Voter preferences barely changed between this election and the previous election in 2020. Significant compromise is once again needed to form a new majority coalition and avoid a fifth election. Repeated elections weakened factional intransigence, but this election’s results demand greater compromise than past contests.
Polarized Voters
The previous articles and newsletters in this series described how Israeli political factions orbit around five polarized political poles: Secularizers, Pragmatists, National Religious, Haredim, and Arab parties. The year-long gap between the 2020 and 2021 Israeli elections shuffled the political landscape and party viability: The Blue & White umbrella ticket split into those previously part of Yesh Atid and those supporting party leader Benny Gantz; Yamina entered opposition and briefly polled at over 20 seats; minor National Religious and extremist parties united into the Religious Zionist party; Gideon Sa’ar left Likud and founded New Hope to challenge Netanyahu’s dominance; Ra’am split from the Joint Arab List.

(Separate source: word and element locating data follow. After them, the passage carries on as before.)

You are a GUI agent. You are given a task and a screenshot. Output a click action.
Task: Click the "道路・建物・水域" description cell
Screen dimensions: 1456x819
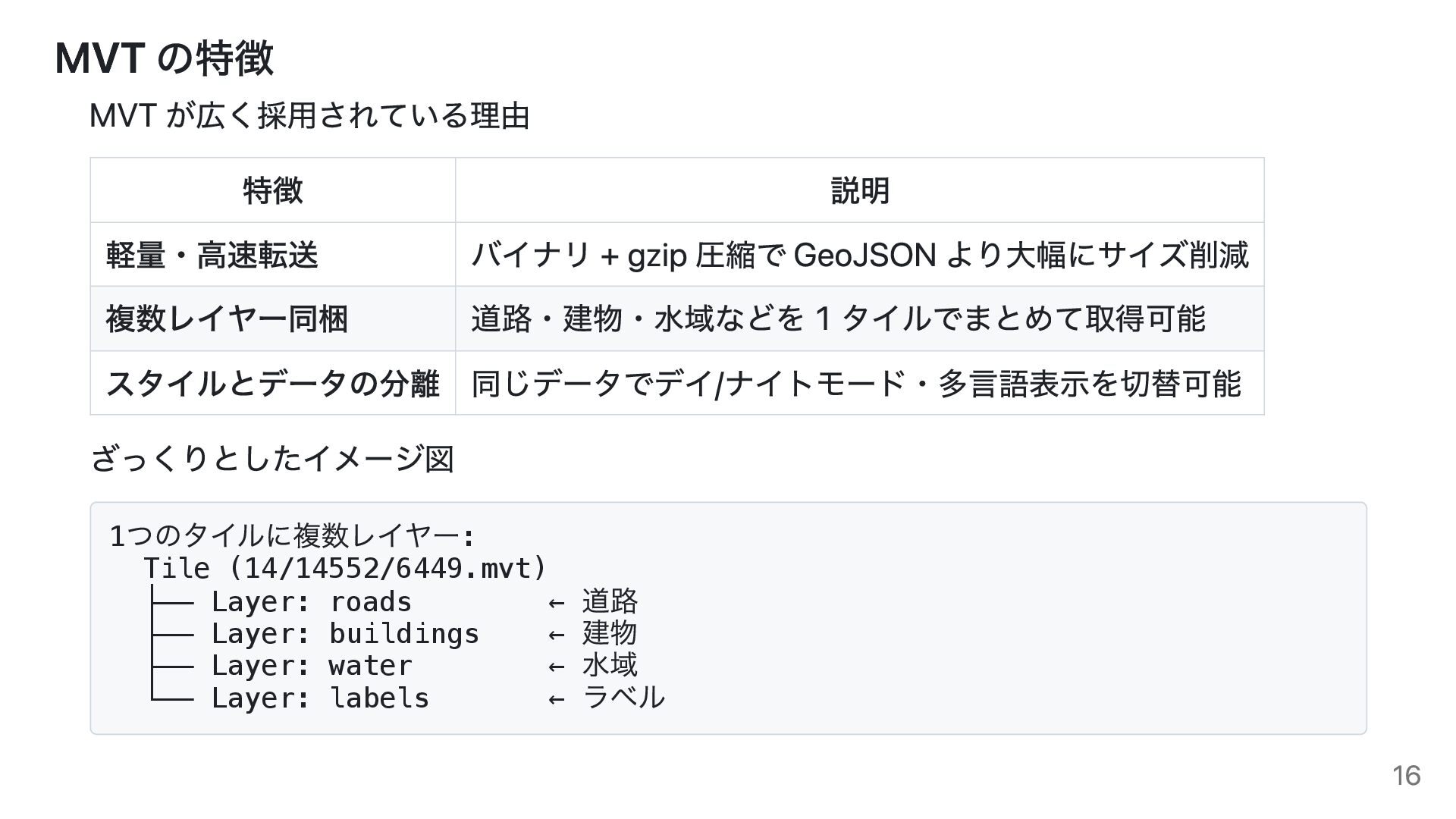click(x=838, y=318)
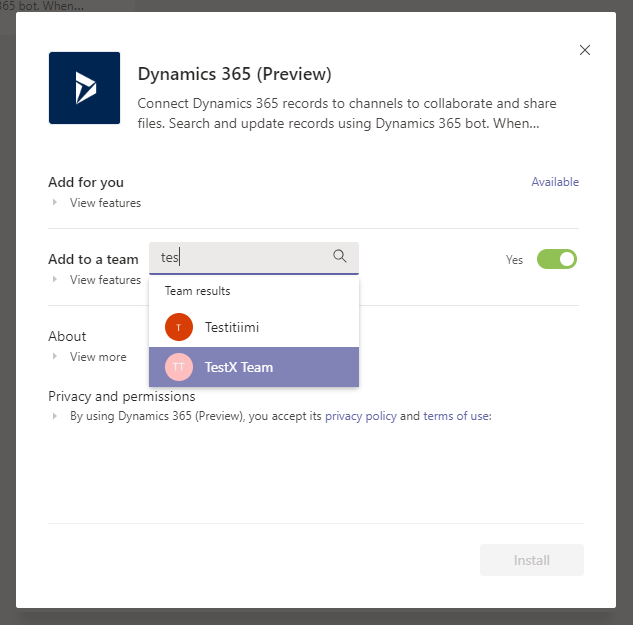Expand the triangle under Add to a team
This screenshot has width=633, height=625.
pos(56,280)
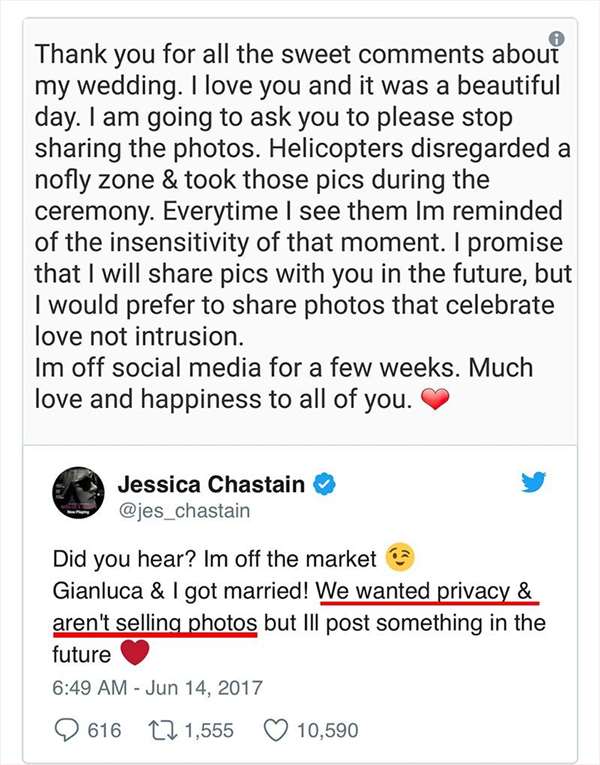Viewport: 600px width, 765px height.
Task: Click the winking face emoji after 'market'
Action: tap(400, 558)
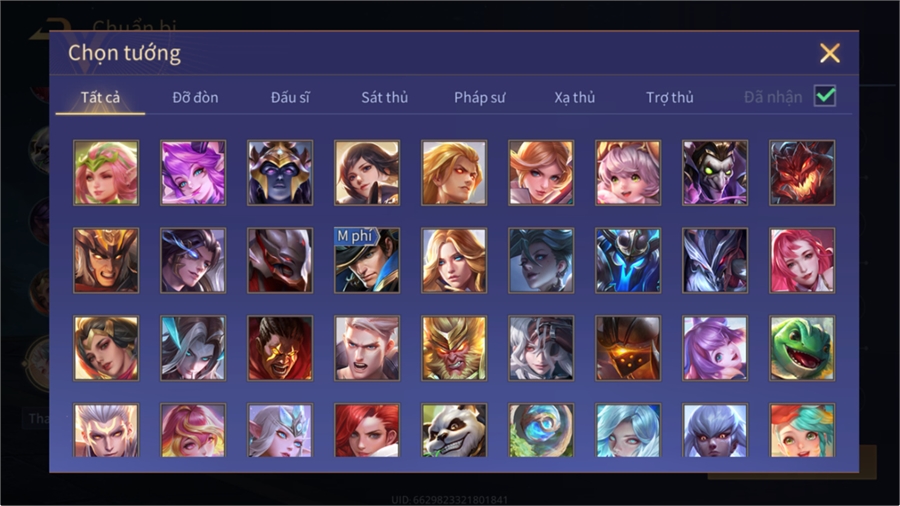Go to the Trợ thủ tab

tap(670, 98)
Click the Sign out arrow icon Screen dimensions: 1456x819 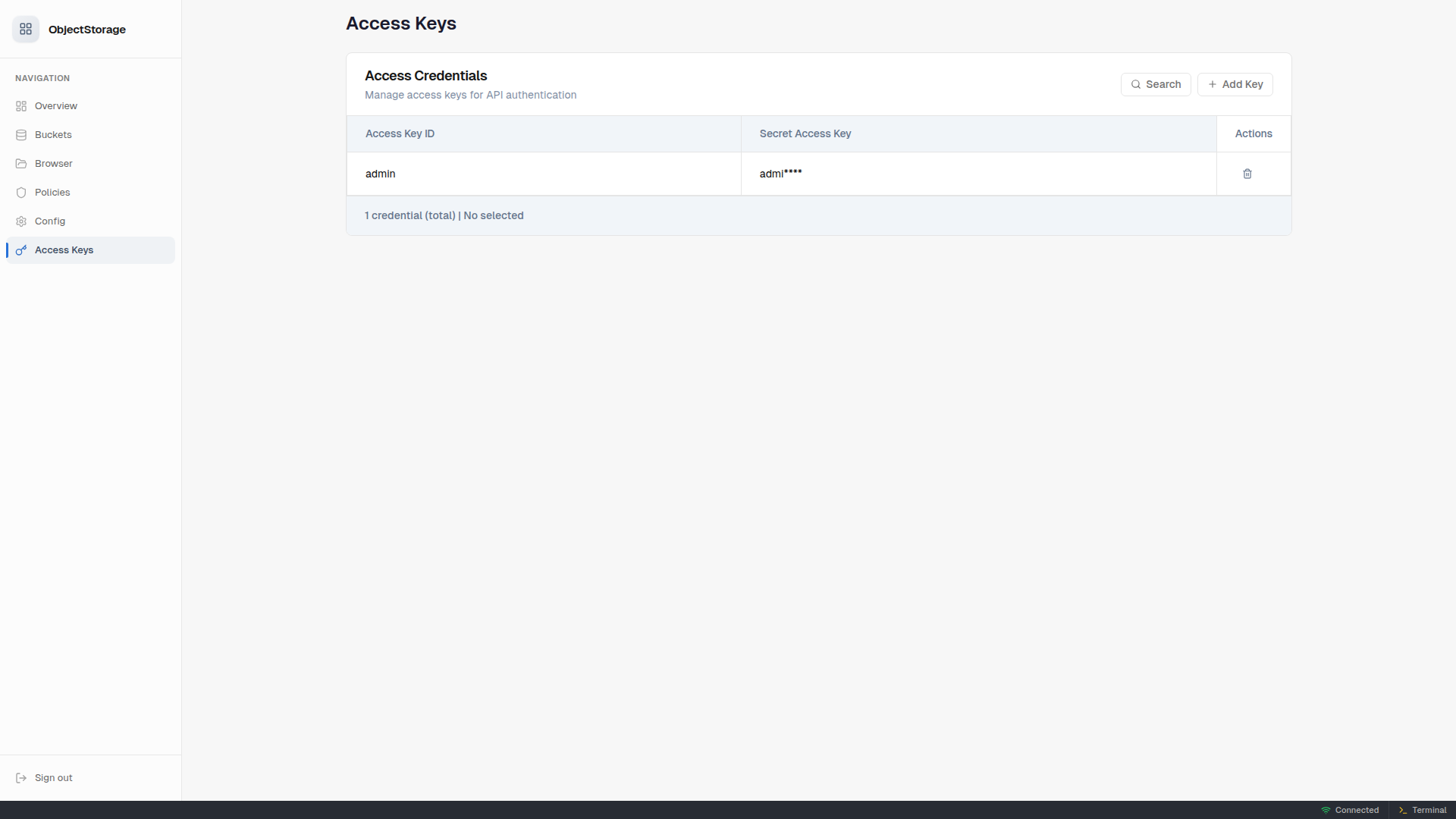click(x=21, y=778)
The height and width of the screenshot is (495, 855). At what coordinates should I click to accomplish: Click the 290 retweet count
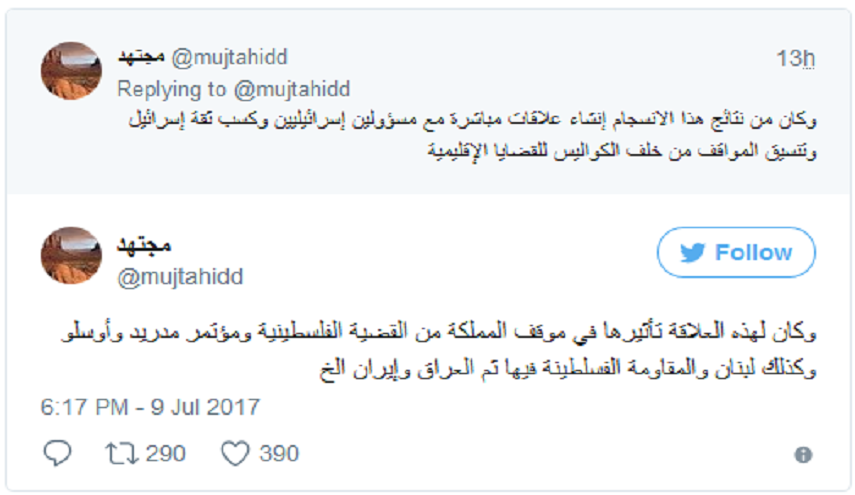pos(165,454)
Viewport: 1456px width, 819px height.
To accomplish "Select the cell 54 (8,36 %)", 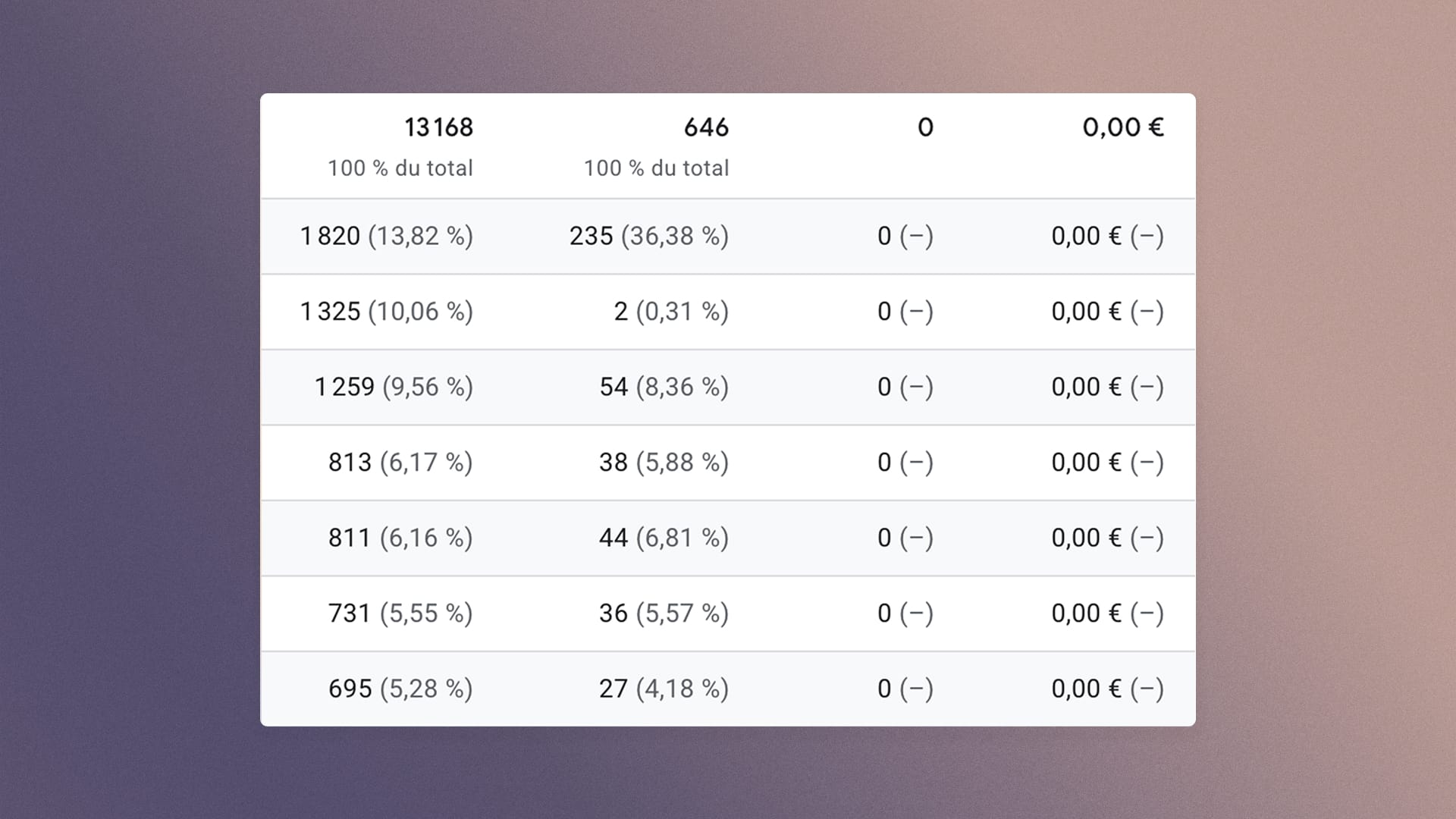I will pos(664,387).
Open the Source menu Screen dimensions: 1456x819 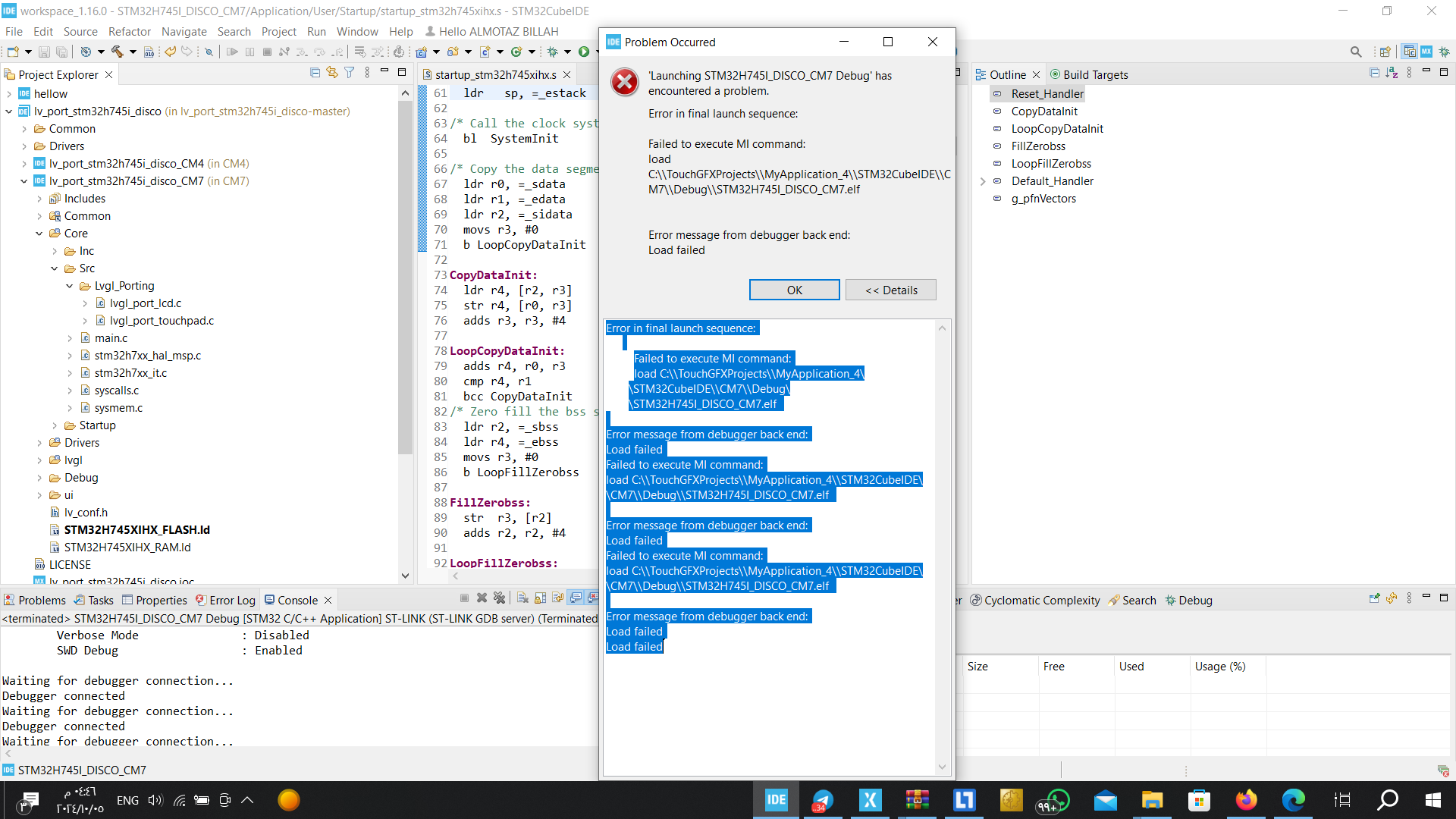click(x=80, y=32)
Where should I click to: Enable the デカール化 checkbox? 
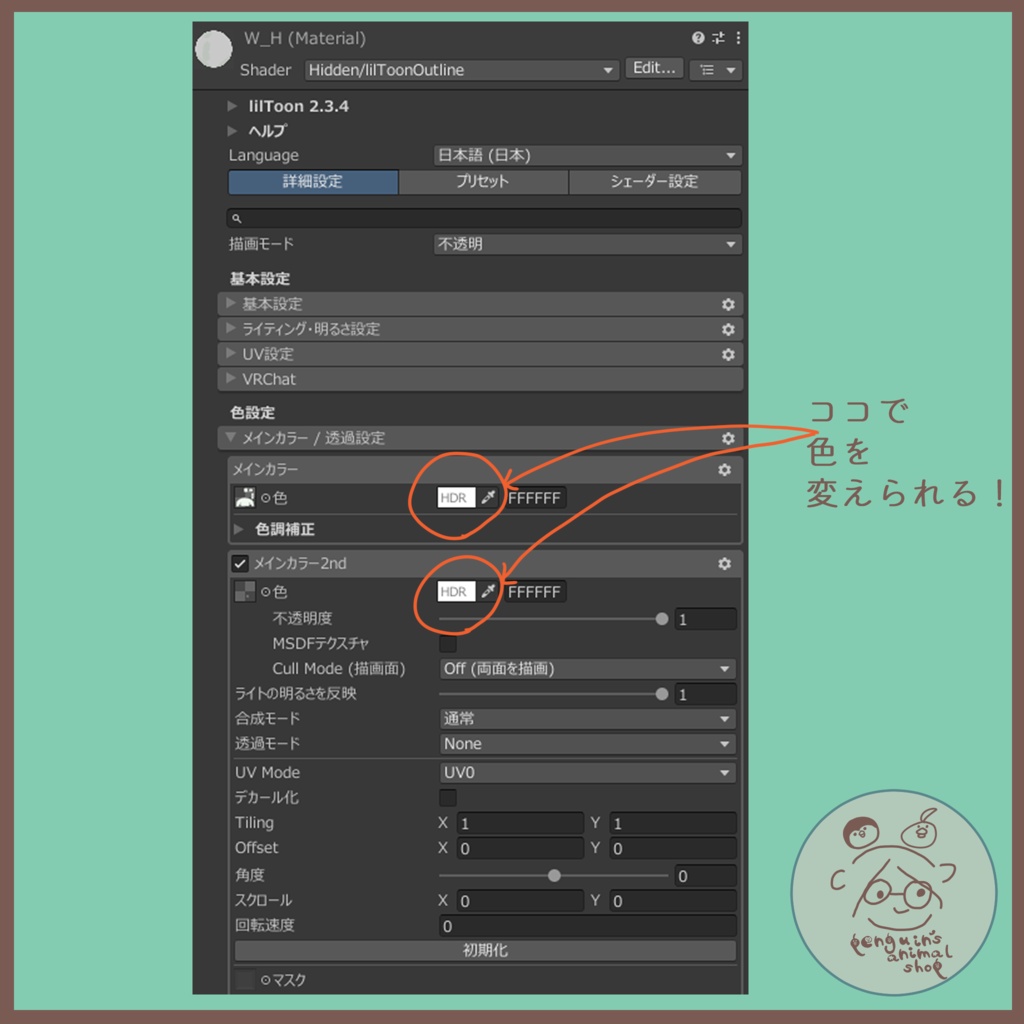click(x=448, y=797)
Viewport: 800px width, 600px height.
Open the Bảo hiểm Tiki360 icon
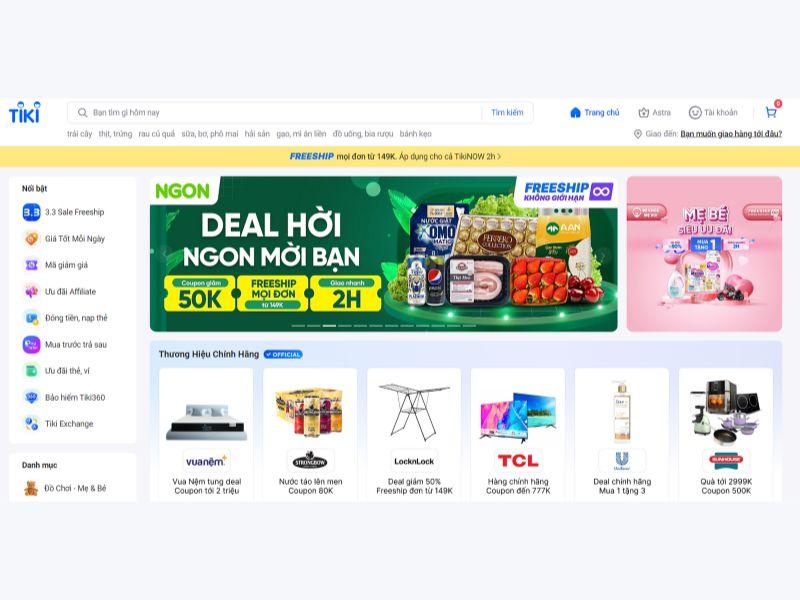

These party changes did not fundamentally alter the political poles. The Haredi parties won the same 16 seats as in 2020. The non-Haredi parties that support returning Netanyahu to office – Likud, the Religious Zionists, and potentially Yamina – received 43 seats to their previous 42. New Hope won votes from those previously aligned with the Gantz side of Blue & White; and when added together with Yesh Atid, the three parties won two fewer seats than the old umbrella ticket. Yisrael Beiteinu’s seat count did not change.
The Arab parties’ political fortunes changed dramatically when compared against the other political poles. The strength of the Arab political pole fluctuates each election based on the Arab community’s perceived importance of Knesset representation. Arab voter behavior differs from their Jewish counterparts because of their political isolation from the mainstream Jewish parties. This election approximately one-third of Arab voters who participated in 2020 do not appear to have voted in 2021, though the turnout decrease was unequally distributed. Turnout varied in Arab areas, from less than 50% to 90% of previous votes. The Arab vote additionally fractured from its near-monolithic support for the Joint List in 2020. Likud picked up voters in Arab localities, but their support mostly drew from the limited pool of Arabs who did not vote for the Joint List in 2020. The Secular Jewish parties – Yesh Atid, Blue & White, Yisrael Beiteinu among the Druze, Meretz, and Labour – were the main beneficiaries of 2020 Joint Arab List voter defection. Meretz and Labor benefited from the collapse of both the 2020 Joint List vote and the 2020 Blue & White umbrella; the parties gained a combined six seats from their previous seven in 2020 when the two parties ran together, bringing their total to 13. Ra’am, who split from the Joint List before the election, won four seats and the Joint List won six.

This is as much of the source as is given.